━━ INPUT FOR THIS TASK

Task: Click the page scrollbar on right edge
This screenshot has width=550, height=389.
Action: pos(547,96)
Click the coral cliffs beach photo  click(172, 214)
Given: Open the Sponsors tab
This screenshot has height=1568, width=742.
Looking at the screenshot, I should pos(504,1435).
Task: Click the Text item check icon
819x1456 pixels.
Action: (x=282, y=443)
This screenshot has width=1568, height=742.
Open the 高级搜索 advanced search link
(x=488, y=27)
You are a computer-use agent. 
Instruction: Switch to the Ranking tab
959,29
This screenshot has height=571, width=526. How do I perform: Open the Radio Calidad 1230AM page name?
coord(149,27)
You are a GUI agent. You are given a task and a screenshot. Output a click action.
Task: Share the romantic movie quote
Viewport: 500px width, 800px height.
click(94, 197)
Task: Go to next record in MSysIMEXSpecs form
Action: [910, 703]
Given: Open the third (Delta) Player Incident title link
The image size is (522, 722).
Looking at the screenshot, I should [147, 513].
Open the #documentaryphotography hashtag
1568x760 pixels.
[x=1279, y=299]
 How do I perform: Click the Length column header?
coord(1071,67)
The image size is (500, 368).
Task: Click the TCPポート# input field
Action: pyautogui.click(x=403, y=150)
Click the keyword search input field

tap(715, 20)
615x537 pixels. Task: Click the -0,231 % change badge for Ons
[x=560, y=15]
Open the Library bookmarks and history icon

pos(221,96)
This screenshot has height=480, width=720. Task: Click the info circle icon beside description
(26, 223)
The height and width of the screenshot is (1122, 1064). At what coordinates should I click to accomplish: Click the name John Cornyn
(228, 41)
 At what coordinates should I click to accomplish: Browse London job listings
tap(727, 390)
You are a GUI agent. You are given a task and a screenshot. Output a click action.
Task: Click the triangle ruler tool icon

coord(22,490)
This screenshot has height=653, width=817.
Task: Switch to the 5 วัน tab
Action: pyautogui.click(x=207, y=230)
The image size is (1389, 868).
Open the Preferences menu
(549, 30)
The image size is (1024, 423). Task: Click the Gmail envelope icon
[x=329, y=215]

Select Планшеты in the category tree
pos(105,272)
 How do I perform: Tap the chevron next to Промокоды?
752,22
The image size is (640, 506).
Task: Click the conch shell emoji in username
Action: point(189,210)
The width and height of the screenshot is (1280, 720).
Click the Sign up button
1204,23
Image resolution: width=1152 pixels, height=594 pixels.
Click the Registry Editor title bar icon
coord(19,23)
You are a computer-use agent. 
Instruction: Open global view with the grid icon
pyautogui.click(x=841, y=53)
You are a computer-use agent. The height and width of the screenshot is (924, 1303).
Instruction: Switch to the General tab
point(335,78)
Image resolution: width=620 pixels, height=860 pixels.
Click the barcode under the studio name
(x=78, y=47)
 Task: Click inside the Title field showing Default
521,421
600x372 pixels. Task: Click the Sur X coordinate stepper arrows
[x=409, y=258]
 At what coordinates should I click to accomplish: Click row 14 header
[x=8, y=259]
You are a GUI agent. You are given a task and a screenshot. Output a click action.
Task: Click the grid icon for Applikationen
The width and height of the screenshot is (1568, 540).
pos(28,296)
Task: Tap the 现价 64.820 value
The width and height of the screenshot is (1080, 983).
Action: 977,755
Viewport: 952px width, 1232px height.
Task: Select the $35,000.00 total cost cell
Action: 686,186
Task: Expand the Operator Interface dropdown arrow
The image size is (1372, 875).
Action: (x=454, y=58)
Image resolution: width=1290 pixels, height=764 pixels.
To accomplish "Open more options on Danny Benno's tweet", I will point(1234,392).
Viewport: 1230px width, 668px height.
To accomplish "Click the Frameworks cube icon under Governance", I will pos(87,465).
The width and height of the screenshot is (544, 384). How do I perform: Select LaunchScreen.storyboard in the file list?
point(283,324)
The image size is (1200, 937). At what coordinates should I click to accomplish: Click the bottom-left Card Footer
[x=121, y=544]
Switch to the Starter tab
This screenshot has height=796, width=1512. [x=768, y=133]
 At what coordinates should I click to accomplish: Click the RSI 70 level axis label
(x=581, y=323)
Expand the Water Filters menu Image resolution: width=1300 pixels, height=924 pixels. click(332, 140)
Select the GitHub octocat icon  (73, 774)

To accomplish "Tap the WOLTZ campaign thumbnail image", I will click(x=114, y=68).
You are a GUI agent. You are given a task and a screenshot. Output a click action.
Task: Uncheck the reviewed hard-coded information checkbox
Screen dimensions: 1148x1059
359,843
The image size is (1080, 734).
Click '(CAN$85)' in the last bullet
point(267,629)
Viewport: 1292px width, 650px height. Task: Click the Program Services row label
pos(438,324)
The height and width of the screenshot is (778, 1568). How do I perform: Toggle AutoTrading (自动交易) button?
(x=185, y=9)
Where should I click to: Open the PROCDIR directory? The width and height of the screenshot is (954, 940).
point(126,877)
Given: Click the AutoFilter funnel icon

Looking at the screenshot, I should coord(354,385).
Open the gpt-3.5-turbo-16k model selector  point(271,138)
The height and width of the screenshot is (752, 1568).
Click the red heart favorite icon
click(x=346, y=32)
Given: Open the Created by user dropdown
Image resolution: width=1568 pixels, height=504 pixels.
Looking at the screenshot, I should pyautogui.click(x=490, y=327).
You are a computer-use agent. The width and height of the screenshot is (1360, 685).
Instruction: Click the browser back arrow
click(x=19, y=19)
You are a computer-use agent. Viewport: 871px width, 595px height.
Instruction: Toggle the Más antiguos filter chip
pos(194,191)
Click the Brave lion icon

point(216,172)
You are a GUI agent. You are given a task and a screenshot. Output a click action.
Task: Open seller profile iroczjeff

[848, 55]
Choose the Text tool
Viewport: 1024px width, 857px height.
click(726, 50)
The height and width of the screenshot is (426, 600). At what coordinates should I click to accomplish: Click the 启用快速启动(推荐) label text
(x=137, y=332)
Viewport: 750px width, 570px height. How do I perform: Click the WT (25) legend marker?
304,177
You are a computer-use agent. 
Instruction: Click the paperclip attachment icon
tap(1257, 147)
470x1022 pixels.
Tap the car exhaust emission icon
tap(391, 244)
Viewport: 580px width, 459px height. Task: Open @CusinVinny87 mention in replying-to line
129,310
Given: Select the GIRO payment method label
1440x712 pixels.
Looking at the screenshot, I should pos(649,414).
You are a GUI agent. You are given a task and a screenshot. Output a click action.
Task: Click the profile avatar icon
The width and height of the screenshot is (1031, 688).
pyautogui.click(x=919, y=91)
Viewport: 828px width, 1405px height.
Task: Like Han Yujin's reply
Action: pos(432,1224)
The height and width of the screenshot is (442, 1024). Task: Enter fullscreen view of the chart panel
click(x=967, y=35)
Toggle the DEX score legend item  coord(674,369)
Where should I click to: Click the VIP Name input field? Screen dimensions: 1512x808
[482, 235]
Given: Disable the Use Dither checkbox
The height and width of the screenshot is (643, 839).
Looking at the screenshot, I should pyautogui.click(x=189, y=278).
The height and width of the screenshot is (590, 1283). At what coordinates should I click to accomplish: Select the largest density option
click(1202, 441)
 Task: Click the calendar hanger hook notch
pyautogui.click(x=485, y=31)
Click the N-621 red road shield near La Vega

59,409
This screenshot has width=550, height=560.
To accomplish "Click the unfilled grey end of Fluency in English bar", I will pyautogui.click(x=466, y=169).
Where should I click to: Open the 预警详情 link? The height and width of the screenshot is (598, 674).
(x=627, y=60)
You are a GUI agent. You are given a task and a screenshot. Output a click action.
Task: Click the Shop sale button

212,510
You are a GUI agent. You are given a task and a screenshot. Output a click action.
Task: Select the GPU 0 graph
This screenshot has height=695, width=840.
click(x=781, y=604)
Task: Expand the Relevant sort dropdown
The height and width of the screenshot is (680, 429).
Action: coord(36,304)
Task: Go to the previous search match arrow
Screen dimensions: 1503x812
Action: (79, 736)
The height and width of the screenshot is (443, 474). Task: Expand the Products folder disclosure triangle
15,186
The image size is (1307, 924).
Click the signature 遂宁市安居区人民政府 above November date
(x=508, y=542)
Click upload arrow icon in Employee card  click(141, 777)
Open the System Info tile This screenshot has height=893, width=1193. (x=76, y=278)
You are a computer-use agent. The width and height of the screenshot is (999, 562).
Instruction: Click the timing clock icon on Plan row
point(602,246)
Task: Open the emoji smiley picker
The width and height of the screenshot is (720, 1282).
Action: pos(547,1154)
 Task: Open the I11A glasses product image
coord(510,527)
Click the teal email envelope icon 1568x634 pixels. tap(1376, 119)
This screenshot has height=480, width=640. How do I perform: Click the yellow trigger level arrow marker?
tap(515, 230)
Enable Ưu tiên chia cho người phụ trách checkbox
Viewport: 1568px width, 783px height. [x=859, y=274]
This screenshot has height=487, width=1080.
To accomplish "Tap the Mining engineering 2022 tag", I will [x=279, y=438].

━━━━

> ACTIVITY: Your answer is a single number: the count of lines in the records holding the string "item".

> RESPONSE TO THE TASK: 2